As I wait for two deals to close over the course of this week, which will determine how I scale Milk Toast, the best thing for me to do this week, I concluded, is write. Some for myself, some for others, but just write. I'm so tempted – the moment I know these letters might go through other pupils – to frame this in a way I would never frame it for myself. I'm so tempted to say not: the best thing for me to do this week is write. But instead to say: the most useful thing I could do is define and execute against a strategy for my online presence. After all, as an early-stage entrepreneur, as I give myself three days to see how the chips fall before expanding work and resourcing, shouldn't I be 'doing something useful'? Is writing for writing’s sake inherently useless? Is writing only useful if it’s done in service of one's online presence – or one's career as a writer.

This is where what I find to be of value when I think about writing about growth starts to diverge from the fare that's on offer. At this inflection point, the WSJ-blurbed book from the successful West Coast type segues into an example of another successful West Coast type's approach followed by a framework. The LinkedIn Top Voice tells you that it's often useful to do nothing, to step back, to refocus. Rocket emoji.

Slack, LinkedIn, and corporate communication in Techistan have done the opposite of what the moon landings did in 1969. They’ve made rockets uncool.

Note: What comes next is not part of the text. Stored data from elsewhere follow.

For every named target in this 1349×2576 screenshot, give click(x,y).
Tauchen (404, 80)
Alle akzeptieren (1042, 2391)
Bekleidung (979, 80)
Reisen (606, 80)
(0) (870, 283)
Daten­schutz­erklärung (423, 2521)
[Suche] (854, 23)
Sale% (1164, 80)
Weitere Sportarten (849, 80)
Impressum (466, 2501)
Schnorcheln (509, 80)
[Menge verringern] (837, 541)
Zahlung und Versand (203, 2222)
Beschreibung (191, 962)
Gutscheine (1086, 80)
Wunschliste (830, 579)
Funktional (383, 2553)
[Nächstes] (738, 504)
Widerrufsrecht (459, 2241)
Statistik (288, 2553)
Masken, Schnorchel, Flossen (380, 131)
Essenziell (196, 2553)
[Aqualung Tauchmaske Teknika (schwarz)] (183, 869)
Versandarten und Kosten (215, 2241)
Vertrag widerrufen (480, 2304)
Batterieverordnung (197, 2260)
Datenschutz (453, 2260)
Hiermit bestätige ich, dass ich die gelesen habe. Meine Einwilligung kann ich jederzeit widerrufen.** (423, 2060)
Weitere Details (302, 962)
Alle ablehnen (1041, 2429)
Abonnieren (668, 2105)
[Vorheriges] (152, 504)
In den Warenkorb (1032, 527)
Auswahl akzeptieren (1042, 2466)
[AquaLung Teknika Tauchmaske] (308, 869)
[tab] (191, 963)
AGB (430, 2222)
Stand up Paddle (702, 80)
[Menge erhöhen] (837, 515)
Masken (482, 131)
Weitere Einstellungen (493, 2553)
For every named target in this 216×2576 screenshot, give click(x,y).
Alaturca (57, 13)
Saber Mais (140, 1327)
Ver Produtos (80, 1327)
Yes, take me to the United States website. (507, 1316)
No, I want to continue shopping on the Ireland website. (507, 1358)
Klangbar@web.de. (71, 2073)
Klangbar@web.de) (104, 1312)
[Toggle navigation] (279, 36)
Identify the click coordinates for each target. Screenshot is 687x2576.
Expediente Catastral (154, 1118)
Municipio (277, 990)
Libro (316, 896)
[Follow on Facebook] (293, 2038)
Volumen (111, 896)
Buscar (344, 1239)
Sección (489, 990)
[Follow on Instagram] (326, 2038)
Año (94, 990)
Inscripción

But I already know that it's often useful to do nothing, to step back, to refocus. And while I can share a few approaches that have worked for me and others (peppered with examples of the unicorns they've gone on to helm) that have helped with pipeline management, resource planning, etc., I have a sinking suspicion. A lot of these frameworks are seen as useful not because they are inherently novel (most are evident when first-principles thinking is applied) but because of the names attached to the approach. The reader trades off useability for social proof. That's the benefit of documenting in real-time the experiments I'm undertaking to answer questions of growth about which I'm curious. The reader has skin in the game and is in for the journey. The journey, in turn, is where the reader learns something new. To return to the sausage analogy I seem to often employ: the only way to learn how to make a sausage is to see how it's made (by someone who has a firm view on how a good sausage is made, no doubt) rather than to have it presented by someone who goes on to describe the conditions of the kitchen in which it was made.